Tiger Woods told to accept that US PGA winner Rory McIlroy is out of reach as world's best
THE US Ryder Cup captain still had trouble coming to terms with it on Monday, but anyone without the onerous mission of beating a team including the record-breaker next month had already accepted it unequivocally. Rory McIlroy is the best golfer in the world.
Davis Love would only refer to McIlroy as “one of the best players in the world”, which is an understatement almost as staggering as the scale of McIlroy’s USPGA win.
McIlroy has the ranking to confirm he is the top of the world, as well as the fame, the hero-worship, the records and the aura.
On Monday, after a night of celebration at the Kiawah Island clubhouse, the second-youngest double major-winner since the war was fulfilling photo-shoot obligations for a sponsor before flying to Cincinnati to meet Caroline Wozniacki, his tennis-playing girlfriend.
In his wake, the 23 year-old left a trail of grand pronouncements and predictions and even a mindless Twitter argument about whom he should represent at the next Olympics.
For McIlroy’s part, he was thinking no further ahead than the arms of his loved one and was not about to venture into the comparison debate.

□ □ □ □

From the article on Rory McIlroy, write out word for word the passage that opens with the words containing "On Monday, after" and closes with "the comparison debate.".

[Data items]
□ □ □ □

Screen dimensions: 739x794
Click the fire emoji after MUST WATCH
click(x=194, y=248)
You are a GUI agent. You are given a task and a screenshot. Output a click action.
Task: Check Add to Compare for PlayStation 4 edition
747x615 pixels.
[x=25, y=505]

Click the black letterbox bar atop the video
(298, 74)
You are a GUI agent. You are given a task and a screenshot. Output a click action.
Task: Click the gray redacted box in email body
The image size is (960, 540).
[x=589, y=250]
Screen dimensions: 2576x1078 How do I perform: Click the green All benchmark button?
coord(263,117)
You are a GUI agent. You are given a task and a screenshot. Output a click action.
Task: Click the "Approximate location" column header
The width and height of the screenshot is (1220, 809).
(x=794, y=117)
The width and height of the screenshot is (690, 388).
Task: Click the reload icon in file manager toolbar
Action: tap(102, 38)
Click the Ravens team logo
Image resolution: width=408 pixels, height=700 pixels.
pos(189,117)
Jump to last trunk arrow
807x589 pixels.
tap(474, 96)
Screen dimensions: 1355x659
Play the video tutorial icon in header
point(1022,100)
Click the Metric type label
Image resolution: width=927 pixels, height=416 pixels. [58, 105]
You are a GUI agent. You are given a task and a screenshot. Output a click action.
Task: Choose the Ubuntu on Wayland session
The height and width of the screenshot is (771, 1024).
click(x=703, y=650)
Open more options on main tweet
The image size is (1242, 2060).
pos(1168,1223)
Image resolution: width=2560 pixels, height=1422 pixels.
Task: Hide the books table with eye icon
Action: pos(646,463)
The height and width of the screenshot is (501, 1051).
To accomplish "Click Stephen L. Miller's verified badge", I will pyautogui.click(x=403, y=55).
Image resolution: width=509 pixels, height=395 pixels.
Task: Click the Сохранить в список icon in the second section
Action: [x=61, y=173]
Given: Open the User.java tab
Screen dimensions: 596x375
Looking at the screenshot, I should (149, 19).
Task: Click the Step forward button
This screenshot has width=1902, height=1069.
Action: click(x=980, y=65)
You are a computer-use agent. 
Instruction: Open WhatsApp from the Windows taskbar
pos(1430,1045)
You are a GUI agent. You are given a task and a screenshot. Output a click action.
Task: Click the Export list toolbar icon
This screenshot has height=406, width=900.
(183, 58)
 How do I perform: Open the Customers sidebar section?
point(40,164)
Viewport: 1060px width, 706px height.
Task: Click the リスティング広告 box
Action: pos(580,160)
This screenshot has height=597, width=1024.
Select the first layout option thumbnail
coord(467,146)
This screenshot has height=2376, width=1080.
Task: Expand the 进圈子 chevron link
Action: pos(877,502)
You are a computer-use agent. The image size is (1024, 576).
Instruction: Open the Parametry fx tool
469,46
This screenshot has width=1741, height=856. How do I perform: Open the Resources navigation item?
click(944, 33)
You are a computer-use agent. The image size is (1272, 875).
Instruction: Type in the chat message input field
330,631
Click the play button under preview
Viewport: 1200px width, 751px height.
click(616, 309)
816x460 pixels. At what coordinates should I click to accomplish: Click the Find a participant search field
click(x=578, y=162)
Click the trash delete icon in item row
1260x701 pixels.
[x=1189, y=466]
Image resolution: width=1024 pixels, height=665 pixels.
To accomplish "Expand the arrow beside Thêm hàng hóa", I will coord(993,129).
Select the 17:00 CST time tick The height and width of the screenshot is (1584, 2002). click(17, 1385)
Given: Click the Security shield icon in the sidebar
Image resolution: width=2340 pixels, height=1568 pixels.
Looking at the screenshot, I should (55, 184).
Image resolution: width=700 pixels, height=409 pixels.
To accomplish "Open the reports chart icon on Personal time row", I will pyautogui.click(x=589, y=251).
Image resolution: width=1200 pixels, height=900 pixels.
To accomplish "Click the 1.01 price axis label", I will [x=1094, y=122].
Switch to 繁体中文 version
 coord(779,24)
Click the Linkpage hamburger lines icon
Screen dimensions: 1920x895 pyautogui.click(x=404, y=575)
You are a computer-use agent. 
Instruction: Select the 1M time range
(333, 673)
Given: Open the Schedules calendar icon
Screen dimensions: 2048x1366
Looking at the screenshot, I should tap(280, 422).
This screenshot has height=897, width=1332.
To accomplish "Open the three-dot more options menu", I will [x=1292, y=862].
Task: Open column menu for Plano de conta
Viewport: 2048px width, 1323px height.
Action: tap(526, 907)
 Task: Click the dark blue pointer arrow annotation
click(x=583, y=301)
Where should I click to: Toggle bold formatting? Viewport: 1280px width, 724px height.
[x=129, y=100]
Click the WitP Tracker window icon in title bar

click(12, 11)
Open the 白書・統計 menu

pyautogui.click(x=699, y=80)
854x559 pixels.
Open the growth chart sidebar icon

□ □ □ □

#### Task output:
On Monday, after a night of celebration at the Kiawah Island clubhouse, the second-youngest double major-winner since the war was fulfilling photo-shoot obligations for a sponsor before flying to Cincinnati to meet Caroline Wozniacki, his tennis-playing girlfriend.
In his wake, the 23 year-old left a trail of grand pronouncements and predictions and even a mindless Twitter argument about whom he should represent at the next Olympics.
For McIlroy’s part, he was thinking no further ahead than the arms of his loved one and was not about to venture into the comparison debate.